Could you return the lines of the listing word for word, beginning at the line that has "Image resolution: width=830" and stopping after the line that has "Describe the element at coordinates (278, 78)"? Leave the pictures out.
======== EXERCISE MATERIAL ========
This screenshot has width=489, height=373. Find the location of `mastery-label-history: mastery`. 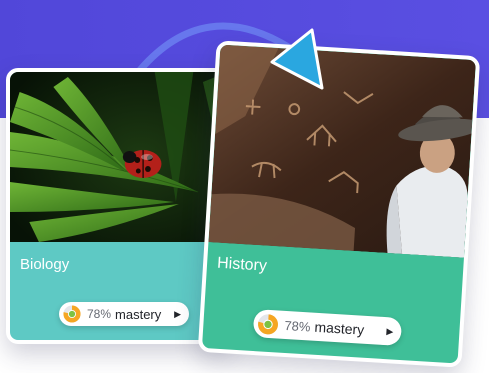

mastery-label-history: mastery is located at coordinates (340, 328).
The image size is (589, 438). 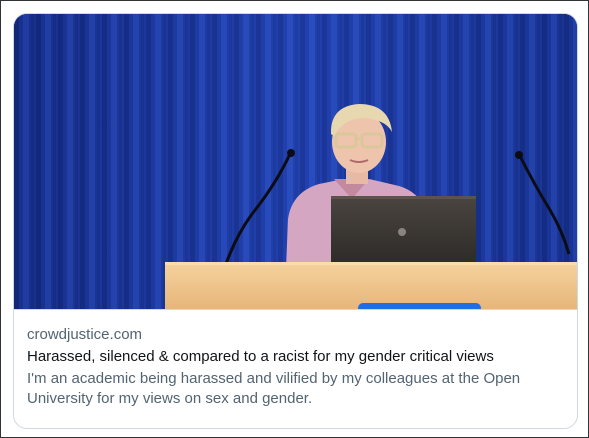 What do you see at coordinates (371, 286) in the screenshot?
I see `lectern` at bounding box center [371, 286].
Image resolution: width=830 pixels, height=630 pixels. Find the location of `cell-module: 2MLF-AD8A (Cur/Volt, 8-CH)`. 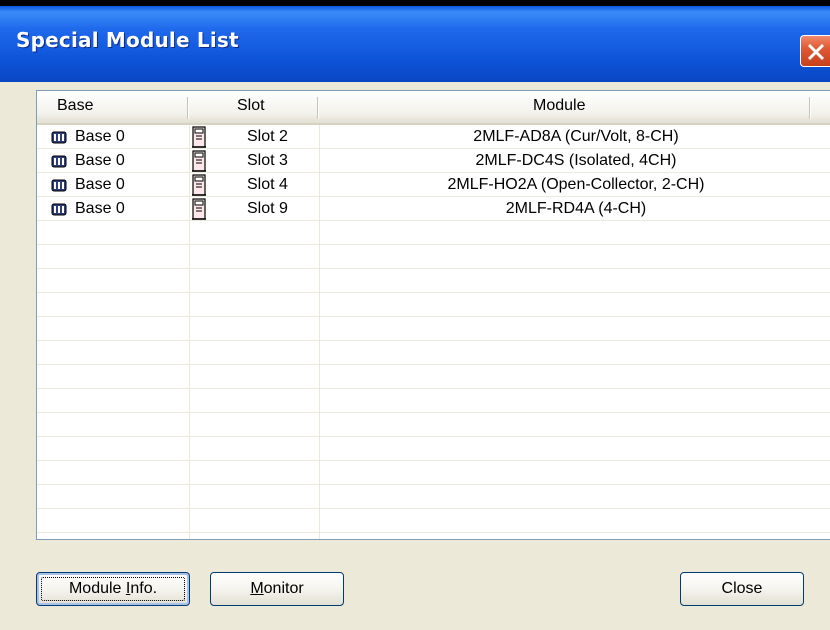

cell-module: 2MLF-AD8A (Cur/Volt, 8-CH) is located at coordinates (576, 136).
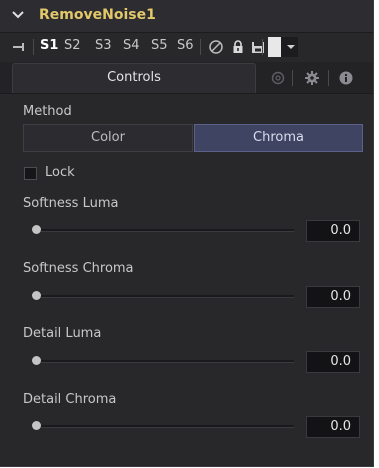  Describe the element at coordinates (278, 78) in the screenshot. I see `spline-icon` at that location.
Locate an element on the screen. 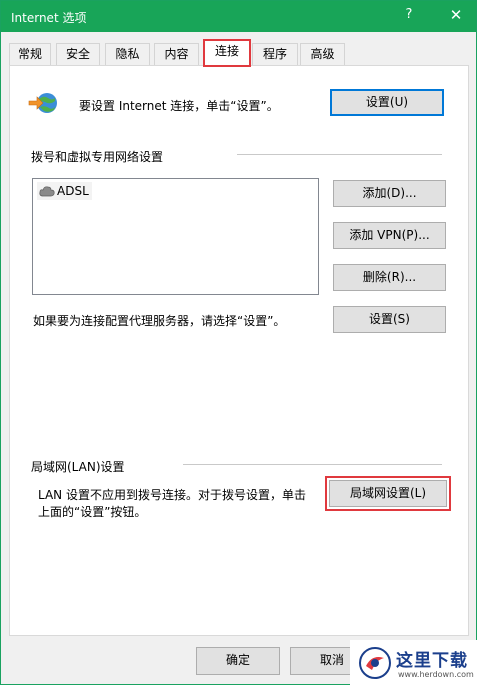 This screenshot has width=477, height=685. site-watermark: 这里下载 www.herdown.com is located at coordinates (414, 662).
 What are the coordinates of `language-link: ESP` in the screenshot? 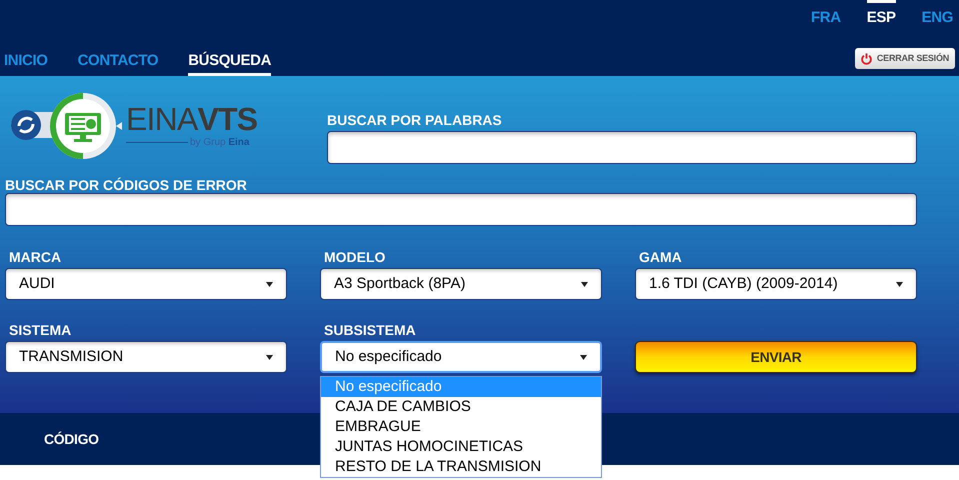 It's located at (881, 15).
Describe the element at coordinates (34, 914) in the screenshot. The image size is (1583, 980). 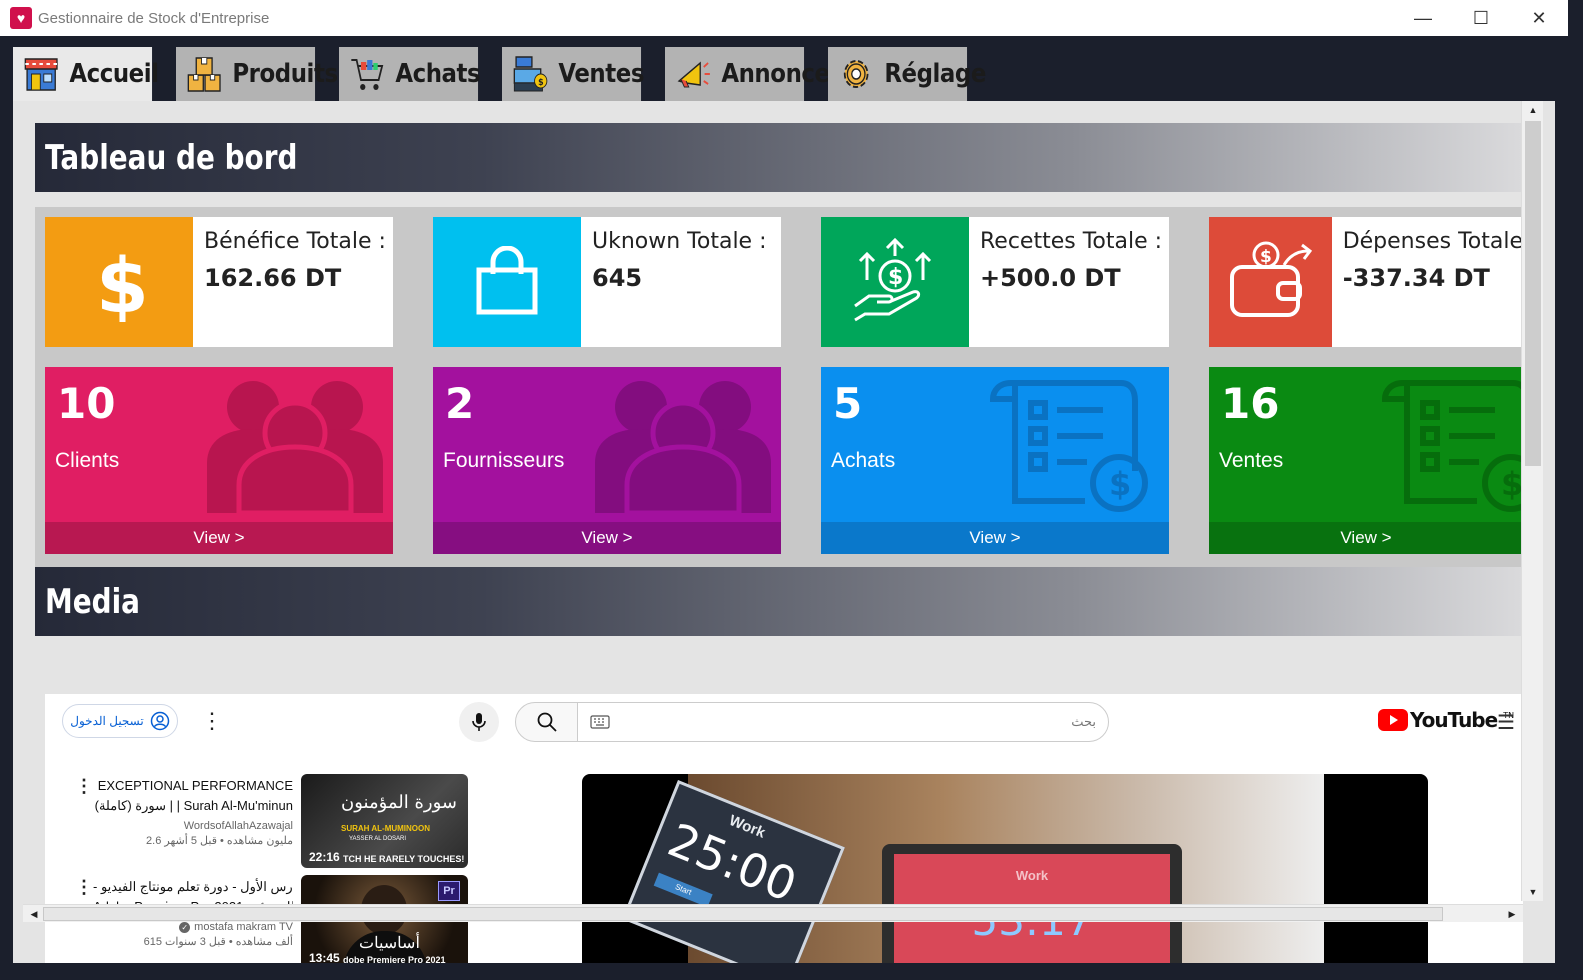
========
» **OUTPUT FOR THIS TASK**
Image resolution: width=830 pixels, height=630 pixels. Find the location of `cell-module: 2MLF-AD8A (Cur/Volt, 8-CH)`. 

cell-module: 2MLF-AD8A (Cur/Volt, 8-CH) is located at coordinates (576, 136).
  Describe the element at coordinates (278, 78) in the screenshot. I see `spline-icon` at that location.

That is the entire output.